This Friday afternoon at around three fifty, my co-teacher said that she had something important to tell me and I felt worried that I’d done something wrong. In fact she told me that all the other teachers were going on the annual overnight trip at the end of the school year in about twenty minutes, though I wasn’t invited.

This was because the principal was worried about me being hurt after he’d heard stories from other schools about foreigners going on these trips. I’d heard these stories too so I could respect that decision, and since I had a bunch of weekend plans and other things to do, I really wasn’t bothered about not going.
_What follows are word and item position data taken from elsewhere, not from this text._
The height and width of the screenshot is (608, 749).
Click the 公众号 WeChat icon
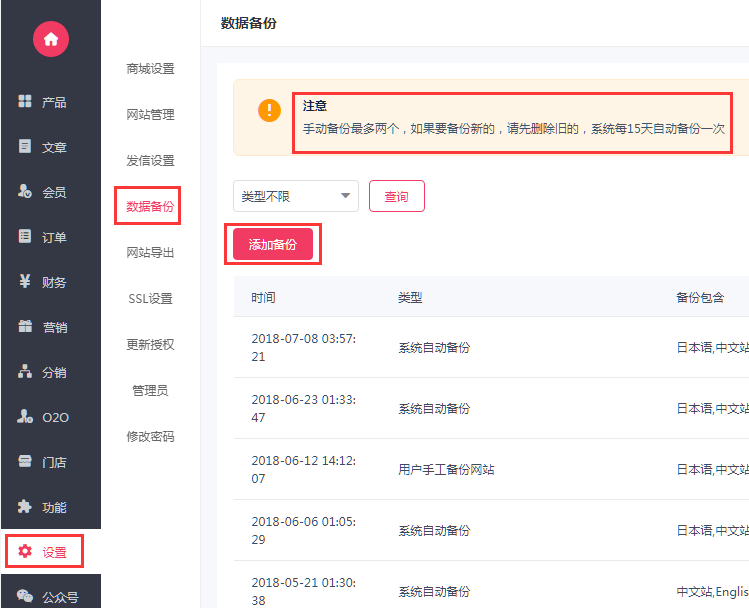coord(25,597)
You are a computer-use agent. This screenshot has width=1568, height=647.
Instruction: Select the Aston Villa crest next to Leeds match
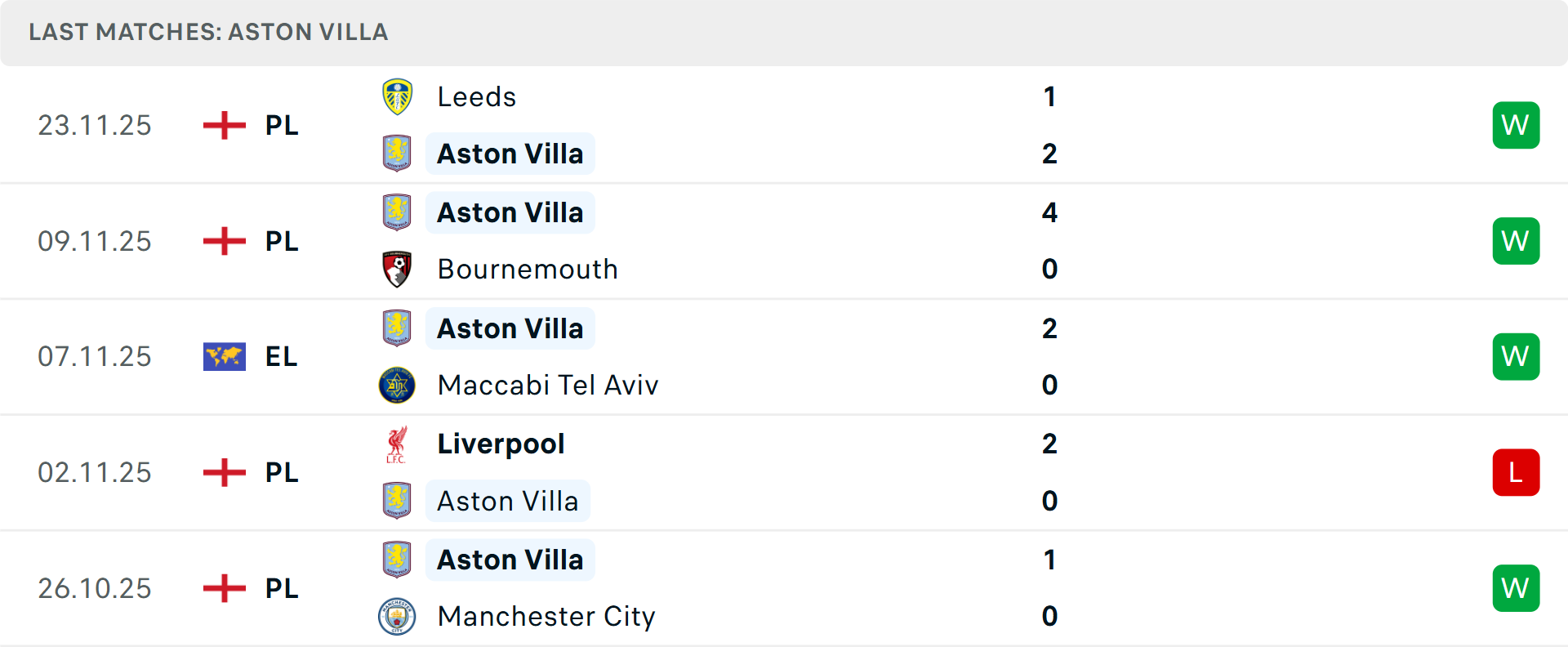point(397,154)
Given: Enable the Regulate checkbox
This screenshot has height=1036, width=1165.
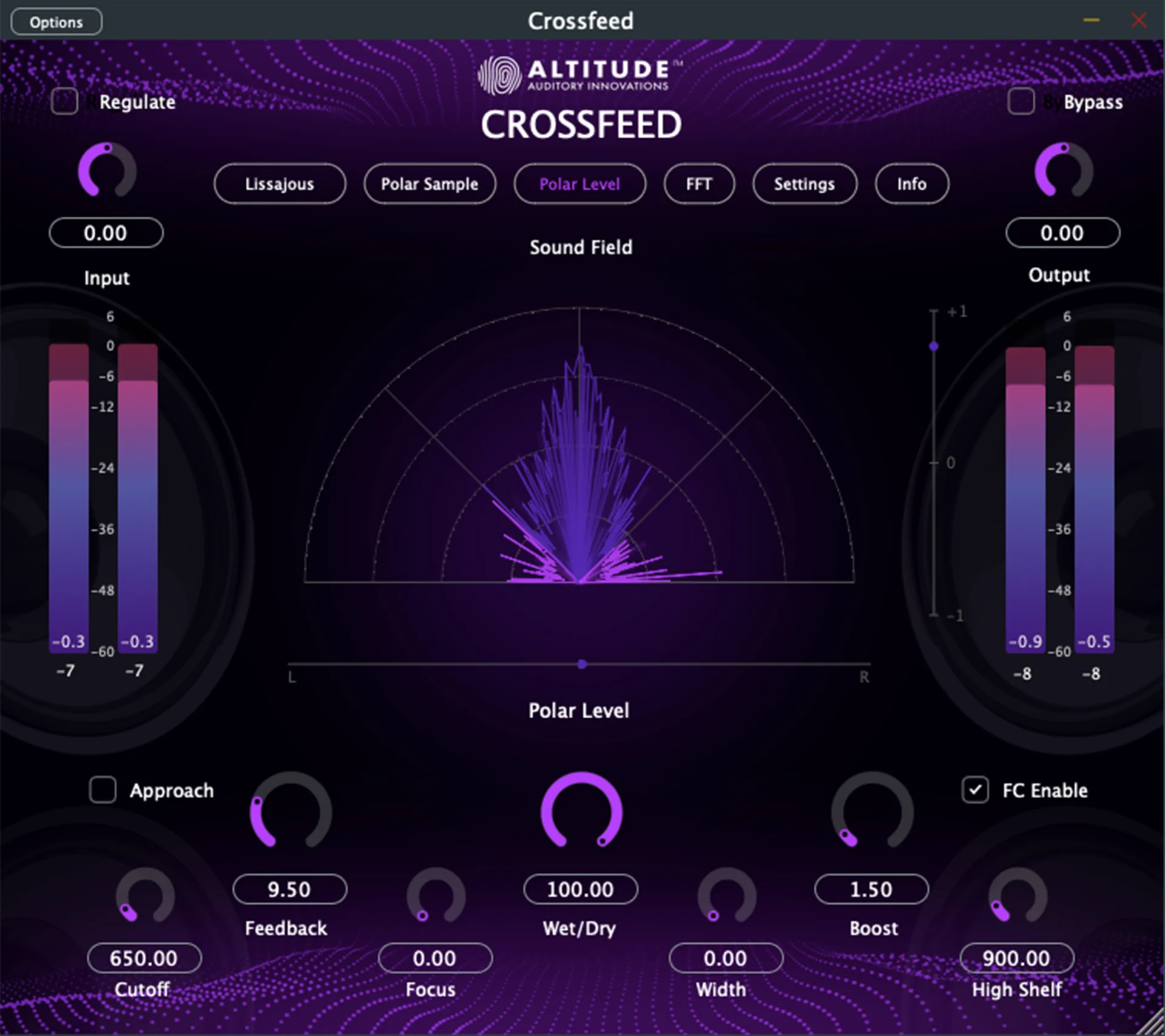Looking at the screenshot, I should coord(64,101).
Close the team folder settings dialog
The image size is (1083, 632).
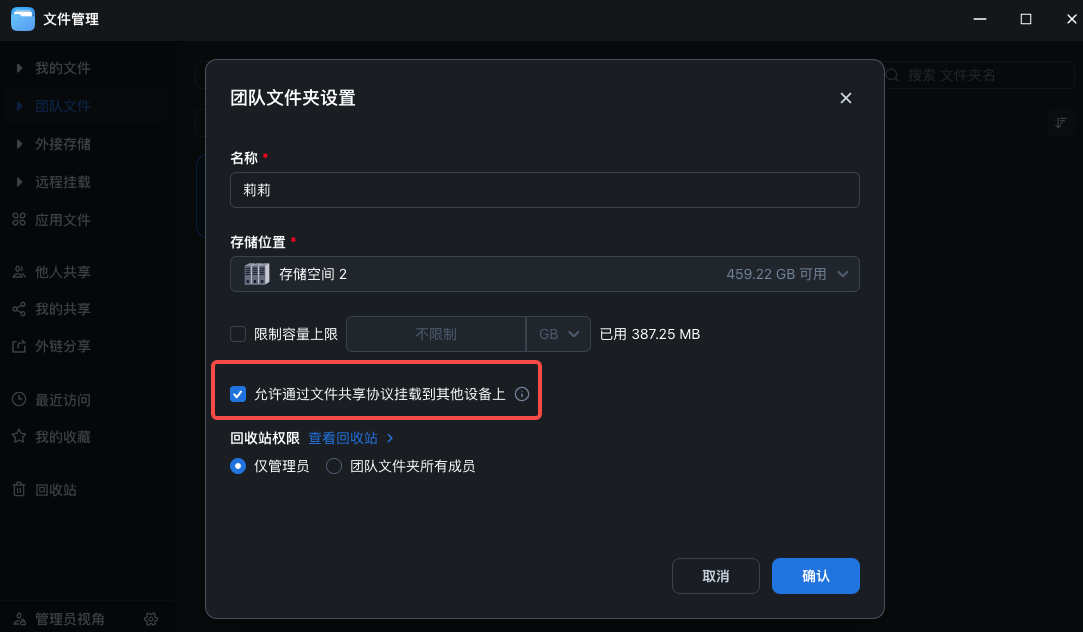pyautogui.click(x=846, y=98)
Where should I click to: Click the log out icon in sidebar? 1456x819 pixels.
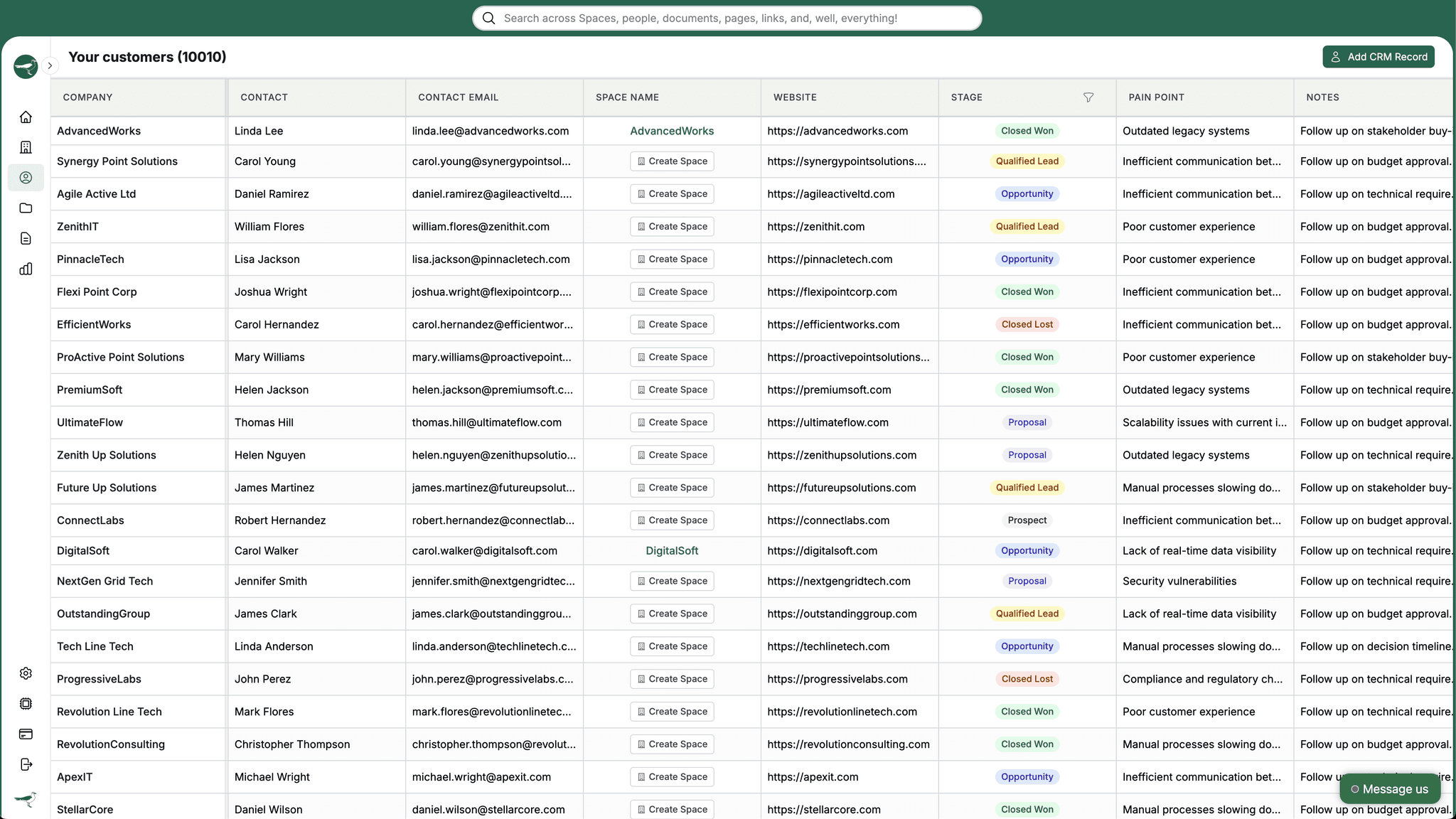[x=26, y=764]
What did bother me, though, was the fact that I was told thirty minutes before. This wasn’t a case of Korea’s culture of the last minute, because my co-teacher revealed that she’d been thinking about how to tell me for the past three days. This is a classic case of Koreans finding it extremely hard to be direct, even when speaking English. Now, I am pretty sure that Koreans are indirect consciously; Koreans I am close to who conjugate their verbs at the plain level and use the word for “you”, speak directly, so it’s not as if it is something deeply unnatural that my co-teacher has never done in her life. So, I feel bad that my co-teacher doesn’t feel comfortable enough with me to just go ahead and tell me (let’s not get started on the fact that the principal didn’t tell me himself!).

The feeling I get here is that the closeness I feel to my co-workers is only apparent; one moment I will feel like we’re making progress and then suddenly something like this’ll happen and I feel like there’s a million miles of insurmountable cultural differences between us. People become close because they share experiences, rather than because they talk about certain things with each other, and I share teaching and office experiences with my co-workers every weekday, so it saddens me when this sort of thing happens.

Indeed for me, one of the most important things that one gets out of being close to people is the freedom to be direct. Strike out against our (worldwide) culture of bullshit.